This is Edith Bouvier Beale. Born in 1917, straight into the echelons of American high society, to privileged parents Phelan Beale, a respected lawyer, and Edith Ewing Bouvier, a gorgeous socialite from the aristocratic Bouvier clan.
Little Edie started a flourishing modelling career at 17, while Big Edie pursued her break into a singing career. The mother and daughter pair were extremely close, and were a staple of the New York social scene. Wherever they went, they were received as VVIPS, and were highly respected for their social graces, fashionable good tastes, and pure fabulous-ness.
Little Edie went on to appear in the pages of Vogue, and was to move away to pursue a singing and dancing career in New York City, when she was discouraged by her mother.
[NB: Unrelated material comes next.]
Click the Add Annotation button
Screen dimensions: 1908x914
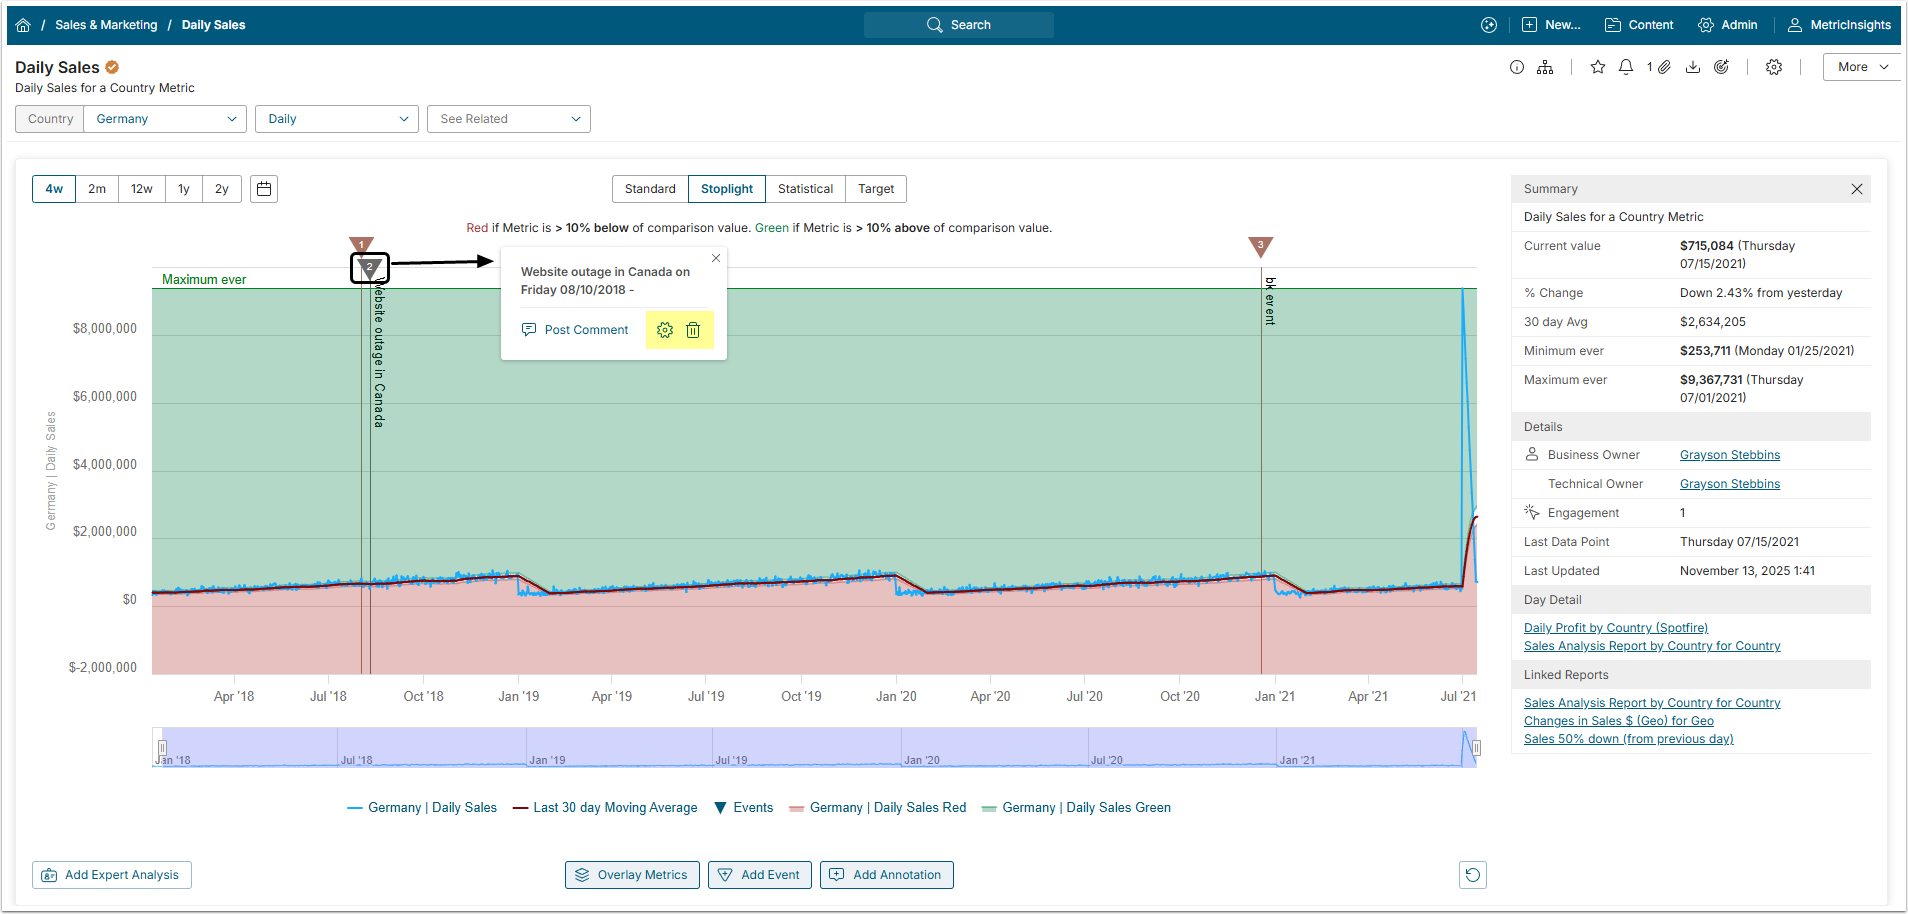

Big Edie just could not imagine life without her daughter. And with that, they slowly ebbed away from the limelight.
Then in 1972, they reappeared, headlining the National Enquirer and New York Times no less. Not as the celebutantes as they were remembered, but as hermetic recluses, living in a world of their own, in their dilapidated 28-room mansion called Grey Gardens, where Little Edie grew up in. The gardens now were grossly overgrown, and the house was a shadow of its former self, completely run-down, with no running water, broken floorboards, and even a small tree growing into the walls of one of the rooms.
When county officials raided the decaying house for inspection, they found innumerable cats and raccoons - some dead, some alive - also lodging at the Grey Gardens. In one room, there was a five-foot high mountain of used cat food tins. There was faeces in certain rooms, and in others, rotting antiques and memorabilia of an era gone by. The era when Little Edie was the "It" girl of high society.
All this was more than just juicy headlines. This was a PR nightmare for The First Lady, Jacqueline Bouvier Kennedy, who was first cousin of Little Edie. Big Edie and Jacqueline Kennedy's father were siblings. The Kennedys quickly forked out tens of thousands to repair the house so that the whole drama of the squalor and eviction of bluebloods gone bonkers would quickly came to a close.
In 1975, a documentary, simply called "Grey Gardens", was made by the Maysles brothers about the Edies' strange existence. This was a little over a year later after the house was repaired, and by this time, it was back to being a cluttered, faeces-filled house-of-horrors.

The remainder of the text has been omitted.